DESCRIPTION OF THE TASK:
Output all entries precisely and leave out the pictures.

· · ·

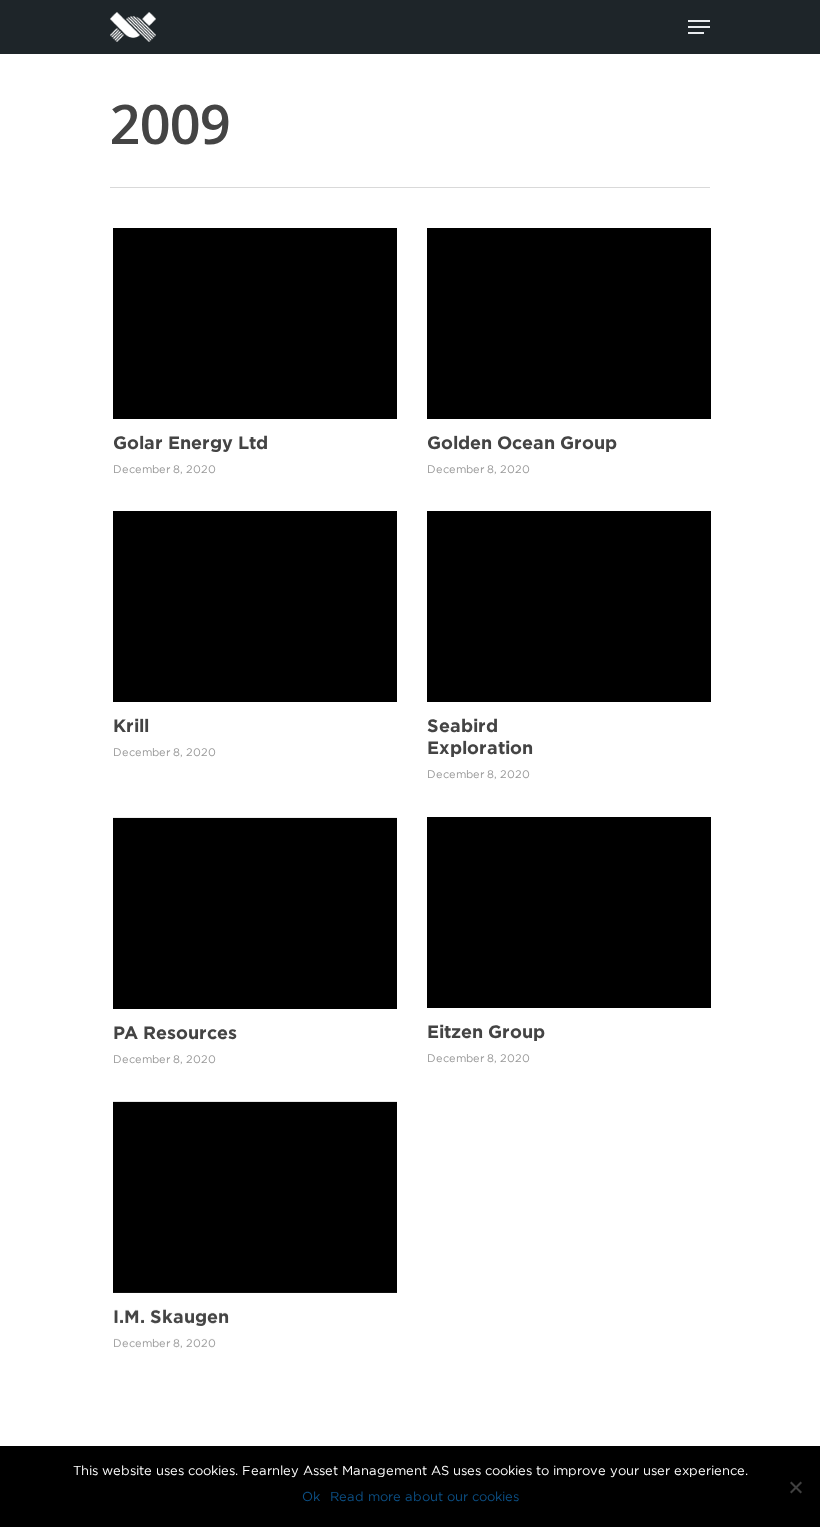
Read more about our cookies (424, 1496)
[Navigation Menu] (699, 27)
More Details (260, 308)
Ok (311, 1496)
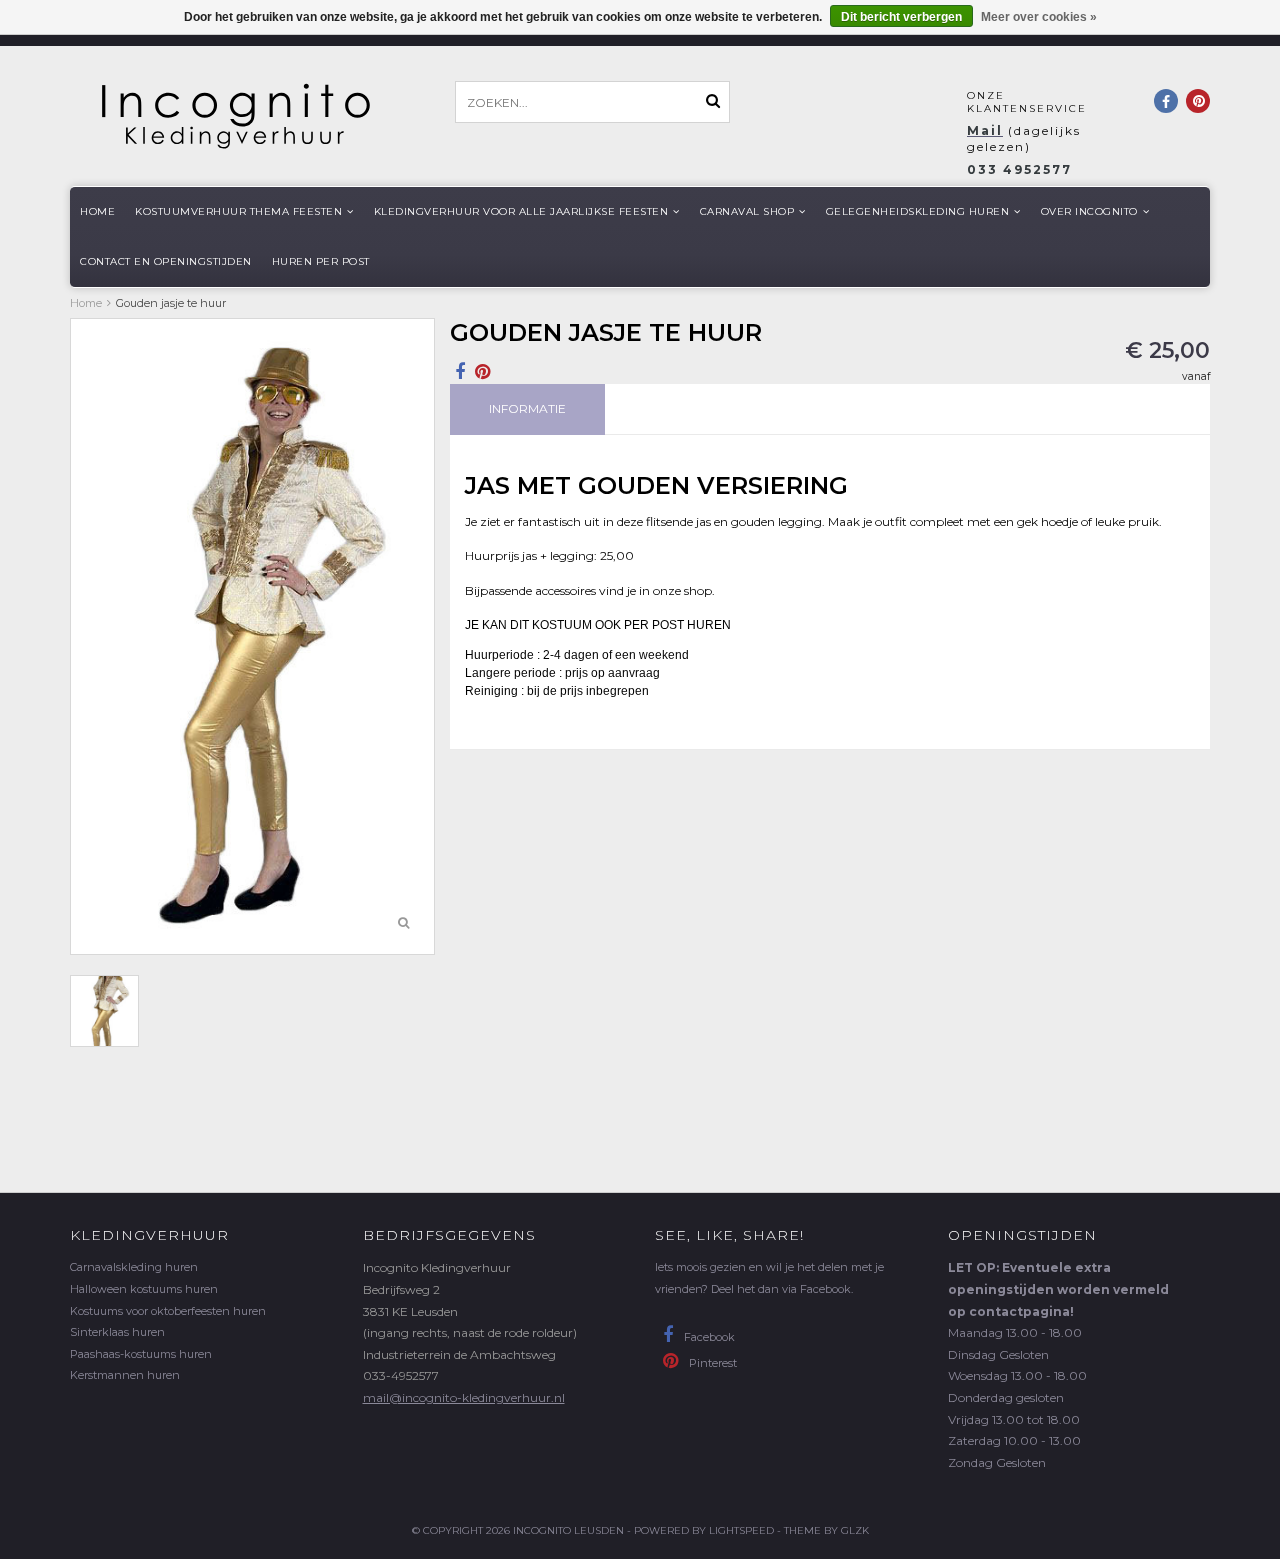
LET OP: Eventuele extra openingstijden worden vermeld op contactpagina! (1058, 1289)
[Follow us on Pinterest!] (1198, 101)
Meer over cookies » (1039, 17)
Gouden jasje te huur (171, 303)
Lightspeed (741, 1530)
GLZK (855, 1530)
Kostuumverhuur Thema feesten (238, 211)
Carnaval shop (747, 211)
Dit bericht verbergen (901, 17)
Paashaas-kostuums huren (141, 1354)
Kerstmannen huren (125, 1375)
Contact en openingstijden (166, 261)
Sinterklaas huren (117, 1332)
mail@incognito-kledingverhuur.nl (464, 1397)
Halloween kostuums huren (144, 1289)
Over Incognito (1089, 211)
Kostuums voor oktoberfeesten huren (168, 1311)
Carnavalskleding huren (134, 1267)
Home (97, 211)
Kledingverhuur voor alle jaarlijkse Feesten (521, 211)
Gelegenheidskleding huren (918, 211)
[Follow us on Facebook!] (1166, 101)
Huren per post (321, 261)
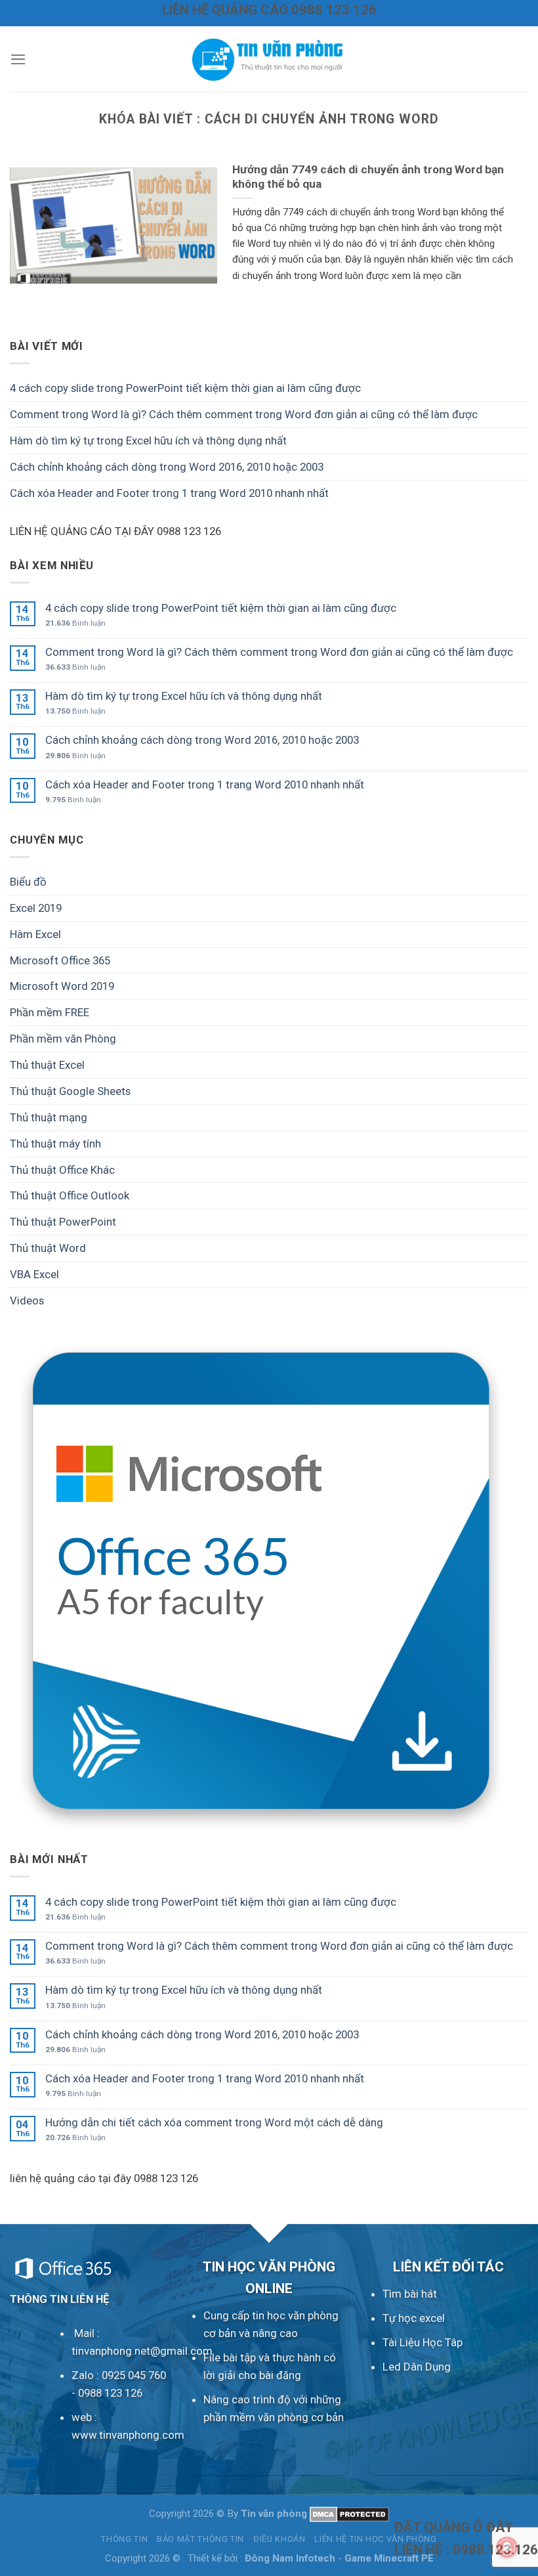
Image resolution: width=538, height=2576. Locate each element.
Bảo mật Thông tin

· · ·

EXPECTED ANSWER:
Read more about our cookies (424, 1496)
[Navigation Menu] (699, 27)
More Details (260, 308)
Ok (311, 1496)
LET OP: Eventuele extra openingstijden worden vermeld op contactpagina! (1058, 1289)
[Follow us on Pinterest!] (1198, 101)
Meer over cookies » (1039, 17)
Gouden jasje te huur (171, 303)
Lightspeed (741, 1530)
GLZK (855, 1530)
Kostuumverhuur Thema feesten (238, 211)
Carnaval shop (747, 211)
Dit bericht verbergen (901, 17)
Paashaas-kostuums huren (141, 1354)
Kerstmannen huren (125, 1375)
Contact en openingstijden (166, 261)
Sinterklaas huren (117, 1332)
mail@incognito-kledingverhuur.nl (464, 1397)
Halloween kostuums huren (144, 1289)
Over Incognito (1089, 211)
Kostuums voor oktoberfeesten huren (168, 1311)
Carnavalskleding huren (134, 1267)
Home (97, 211)
Kledingverhuur voor alle jaarlijkse Feesten (521, 211)
Gelegenheidskleding huren (918, 211)
[Follow us on Facebook!] (1166, 101)
Huren per post (321, 261)
Image resolution: width=538, height=2576. Locate each element.
Bảo mật Thông tin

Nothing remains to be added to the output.